_作業内容_
講演情報の本文でキーワードとして示された語をすべて挙げよ。

_本文_
▽

講演情報
[P095C]低品位アルミニウムドロスの無害化、減容化および高純度ゼオライト原料化を目指した湿式処理プロセス
○長谷川 立樹1[修士課程]、豊桑 智也1、高木 笙1、松岡 光昭1、村山 憲弘1、平木 岳人2 (1. 関西大学 、2. 東北大学)
キーワード:
アルミニウムドロス、アルカリ溶融、無害化、減容化、資源化
アルミニウムドロスとは金属Alの製造・再生工程で生じる有害な副産物であり、そのほとんどが鉄鋼業で利用されている。一方、ドロスに含まれる金属Al含有率が30 mass%以下の低品位ドロスは、Al2O3やMgAl2O4、AlNを主成分としながらハロゲン化物等を比較的高濃度で含むため、処理が困難であり利用価値がない。本研究ではドロスの無害化と減容化、すなわち有害成分の金属AlとAlNを、Al2O3やMgAl2O4と共に全てNaAlO2に変換し、それを水に溶かして有害物固体を減容化させるために、組成の異なるドロスに対してアルカリ溶融と水および酸による二段階浸出で全溶解を試みた。得られた水浸出液は高純度のNa[Al(OH)4]溶液であり、これをゼオライト合成のAl源に適用することを検討した。ドロス中の全てのAl化合物がアルカリ溶融によってNaAlO2に変換され、水浸出操作でAl成分が全て抽出できた。浸出残渣は主にMgOであり、極微量のTiやFe等の酸化物を含んでいた。これを酸浸出することでドロスをほぼ全溶解できた。また、水浸出液を原料に用いた水熱合成により、高純度の4Aゼオライトを合成できた。

△

_提供情報_
▽

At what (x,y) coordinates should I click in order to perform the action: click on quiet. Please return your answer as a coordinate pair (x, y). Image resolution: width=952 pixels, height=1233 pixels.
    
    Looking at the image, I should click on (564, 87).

△

_解答_
アルミニウムドロス、アルカリ溶融、無害化、減容化、資源化